# Flowerhorn breeding signs???



## sheetmetal

what signs can i look for that my flowerhorns are going to breed soon??the female has majorly changed in color and almost looks like a tilapia cuz her stripes are so dark. and the male is getting much brighter. Also the male is eating half of what he used to and the female is eating almost nothing. here are a few pics of them now and i will post a link of how they were before...
View attachment 123137
View attachment 123138


and here is a pic from like a week ago ish


----------



## kenlperry

Yeah, those signs are about right. I had a pair breed, and the female got almost black and the male got a little brighter.. Can you see little tubes just in front of the anal fin yet?


----------



## sheetmetal

Piranhas and Cichlids said:


> Yeah, those signs are about right. I had a pair breed, and the female got almost black and the male got a little brighter.. Can you see little tubes just in front of the anal fin yet?
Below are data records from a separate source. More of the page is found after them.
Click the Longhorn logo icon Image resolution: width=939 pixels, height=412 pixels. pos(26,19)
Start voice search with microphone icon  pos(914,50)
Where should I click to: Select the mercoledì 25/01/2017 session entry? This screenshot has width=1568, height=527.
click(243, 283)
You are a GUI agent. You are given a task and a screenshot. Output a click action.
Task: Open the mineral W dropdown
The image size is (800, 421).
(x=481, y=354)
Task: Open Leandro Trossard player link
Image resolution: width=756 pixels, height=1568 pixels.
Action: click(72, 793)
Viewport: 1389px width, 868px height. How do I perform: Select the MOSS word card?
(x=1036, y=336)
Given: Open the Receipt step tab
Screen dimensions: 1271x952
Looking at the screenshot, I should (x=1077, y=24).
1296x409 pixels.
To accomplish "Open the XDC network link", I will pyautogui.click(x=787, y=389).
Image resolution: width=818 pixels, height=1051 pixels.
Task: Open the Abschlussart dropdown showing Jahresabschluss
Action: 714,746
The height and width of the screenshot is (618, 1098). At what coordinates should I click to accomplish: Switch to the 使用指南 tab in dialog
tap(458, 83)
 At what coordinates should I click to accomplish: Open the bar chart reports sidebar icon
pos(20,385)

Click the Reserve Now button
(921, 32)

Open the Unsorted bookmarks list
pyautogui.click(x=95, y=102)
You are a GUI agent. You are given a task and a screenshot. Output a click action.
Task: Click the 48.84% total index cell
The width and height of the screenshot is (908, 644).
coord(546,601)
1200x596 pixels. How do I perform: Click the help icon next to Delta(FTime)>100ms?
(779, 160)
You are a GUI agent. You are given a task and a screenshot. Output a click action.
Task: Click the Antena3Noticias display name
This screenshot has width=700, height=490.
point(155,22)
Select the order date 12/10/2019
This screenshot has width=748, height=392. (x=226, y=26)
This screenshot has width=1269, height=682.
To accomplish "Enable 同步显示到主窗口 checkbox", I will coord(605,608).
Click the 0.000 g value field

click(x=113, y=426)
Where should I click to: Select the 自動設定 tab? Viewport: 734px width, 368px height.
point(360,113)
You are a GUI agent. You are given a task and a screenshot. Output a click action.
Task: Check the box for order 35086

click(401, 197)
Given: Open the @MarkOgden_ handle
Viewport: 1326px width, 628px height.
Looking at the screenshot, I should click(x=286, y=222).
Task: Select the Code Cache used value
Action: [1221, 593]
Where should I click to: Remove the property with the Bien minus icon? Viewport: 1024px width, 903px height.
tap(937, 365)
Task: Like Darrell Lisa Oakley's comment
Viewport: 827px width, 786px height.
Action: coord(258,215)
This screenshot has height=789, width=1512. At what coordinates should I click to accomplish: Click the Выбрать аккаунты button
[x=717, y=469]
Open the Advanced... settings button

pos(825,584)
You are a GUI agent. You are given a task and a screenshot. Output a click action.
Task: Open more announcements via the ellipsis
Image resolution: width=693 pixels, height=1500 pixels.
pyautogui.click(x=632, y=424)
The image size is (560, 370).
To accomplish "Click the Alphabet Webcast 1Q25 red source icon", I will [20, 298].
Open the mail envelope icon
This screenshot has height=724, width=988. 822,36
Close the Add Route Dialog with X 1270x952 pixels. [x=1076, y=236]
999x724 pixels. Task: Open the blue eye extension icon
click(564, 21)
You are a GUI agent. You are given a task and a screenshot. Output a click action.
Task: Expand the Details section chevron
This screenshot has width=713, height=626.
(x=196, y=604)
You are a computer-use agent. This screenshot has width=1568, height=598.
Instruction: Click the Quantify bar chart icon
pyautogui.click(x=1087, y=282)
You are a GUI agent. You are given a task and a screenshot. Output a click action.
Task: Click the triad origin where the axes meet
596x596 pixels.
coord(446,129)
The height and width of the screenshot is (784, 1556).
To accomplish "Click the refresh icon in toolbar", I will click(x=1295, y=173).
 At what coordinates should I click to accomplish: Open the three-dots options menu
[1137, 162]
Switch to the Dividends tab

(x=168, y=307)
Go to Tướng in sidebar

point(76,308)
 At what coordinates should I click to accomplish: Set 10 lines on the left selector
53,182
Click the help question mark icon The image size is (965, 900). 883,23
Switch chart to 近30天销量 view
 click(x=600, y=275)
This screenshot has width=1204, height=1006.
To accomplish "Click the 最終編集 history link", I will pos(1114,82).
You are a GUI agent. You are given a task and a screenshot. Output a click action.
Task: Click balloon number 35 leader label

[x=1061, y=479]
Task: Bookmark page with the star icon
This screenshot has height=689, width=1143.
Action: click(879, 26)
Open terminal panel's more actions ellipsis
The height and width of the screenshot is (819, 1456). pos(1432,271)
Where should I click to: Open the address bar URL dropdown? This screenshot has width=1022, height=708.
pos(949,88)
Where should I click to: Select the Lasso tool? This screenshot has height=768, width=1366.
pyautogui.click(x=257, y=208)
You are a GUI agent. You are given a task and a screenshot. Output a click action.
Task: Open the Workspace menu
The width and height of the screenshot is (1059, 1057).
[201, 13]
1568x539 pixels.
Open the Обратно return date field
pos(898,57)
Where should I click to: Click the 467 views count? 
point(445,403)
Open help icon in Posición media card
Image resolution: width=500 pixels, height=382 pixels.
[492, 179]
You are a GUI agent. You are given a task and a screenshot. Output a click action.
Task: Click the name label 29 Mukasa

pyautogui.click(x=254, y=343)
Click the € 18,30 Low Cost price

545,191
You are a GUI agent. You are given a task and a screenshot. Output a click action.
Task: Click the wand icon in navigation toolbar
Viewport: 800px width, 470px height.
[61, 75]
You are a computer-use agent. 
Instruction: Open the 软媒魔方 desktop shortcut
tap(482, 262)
they both have little thingys sticking out... they are tiny though... how big should they be??


----------



## kenlperry

They should be small at first. The males will remain small, but the females should be condiserably larger than his just before she is ready to lay the eggs.. You'll see..... What temp is your water at right now? I would have it at about 80-82 degrees right now if I were you...


----------



## sheetmetal

that is about the temp it is sitting at.... for the egg laying will they lay them on top of a flat rock or do they like to do it on the underside?? when i had convicts they would always lay them on the underside of a rock... but i would have to make a serious rock structure for either of my FH's to get under cuz they are both a pretty good size


----------



## packrat

Why does your water look so dirty?


----------



## flaredevil4

I don't think its his water, I believe its his cameras effect with the lighting. Might be a webcam pic. Still nice pictures though


----------



## sheetmetal

it actually was a bit of both.... the pics are kinda shitty cuz it is just with my cammera phone and the water is dirty lookin cuz i had mela/prima fix in the water for a couple of bad scales on my big guy. but things cleared up once i threw the carbon back in and stopped the meds


----------



## packrat

sheetmetal said:


> it actually was a bit of both.... the pics are kinda shitty cuz it is just with my cammera phone and the water is dirty lookin cuz i had mela/prima fix in the water for a couple of bad scales on my big guy. but things cleared up once i threw the carbon back in and stopped the meds


You know that mela/prima fix are not really medication right, they're just a tonic that aids in healing. Either of those treatments should not cloud your water the way your is. Maybe you need better filteration?? Just a guess.


----------



## kenlperry

sheetmetal said:


> that is about the temp it is sitting at.... for the egg laying will they lay them on top of a flat rock or do they like to do it on the underside?? when i had convicts they would always lay them on the underside of a rock... but i would have to make a serious rock structure for either of my FH's to get under cuz they are both a pretty good size


Actually, when I had flowerhorns breed, I didn't even realize they were paired up(they were somewhat juvenile). I had a flat rock in the tank, but they chose to lay the eggs directly on the gravel, so I'm not sure what yours will do. Typically they will clear an area though. I have a dovii pair that just laid eggs in a tank with sand as the substrate and they cleared the sand, but laid eggs up against a treasure chest decoration I have in the tank(after tipping it over sideways). Keep us posted on what your FH's do....


----------



## sheetmetal

my bitch laid eggs today.... how long do they normally take to hatch???


----------



## kenlperry

Congrats!!! Hopefully they're fertilized. Are they both acting really protective of the eggs? Depending on the temp of your water, they may hatch anywhere from 3 to 5 days.. My dovii pair laid eggs last week(like Wednesday) and they hatched over the weekend. Just keep an eye on your eggs. Some might turn white, those will be the unfertilized eggs. If they all turn white then no babies. But if most stay almost clear and develop a black dot inside, then babies will follow.


----------



## sheetmetal

cool, how soon after they hatch can i remove them??? the daddy will probably eat them if i leave them inside wont he??


----------



## kenlperry

It all depends. Usually you can leave the babies with the parents for a month or more. I usually don't move mine until they have been in there for atleast that long. You just have to keep an eye on the behavior of the parents... They should be fine though.


----------



## sheetmetal

she ate all the eggs... grr


----------



## sheetmetal

oops maybe she didn't... she picked em all up and spit them inbetween the glass and a big rock.. i can see them all wiggling. should i put something over the filter intake so they dont get sucked up or will they stay away from there???


----------



## kenlperry

Congrats!! It's your call.. Some will probably get sucked up in the filter if you don't, but most of them will survive. I have about 300 dovii fry swimming around now and I didn't cover my filters. They do seem to keep their distance though, most of the time.


----------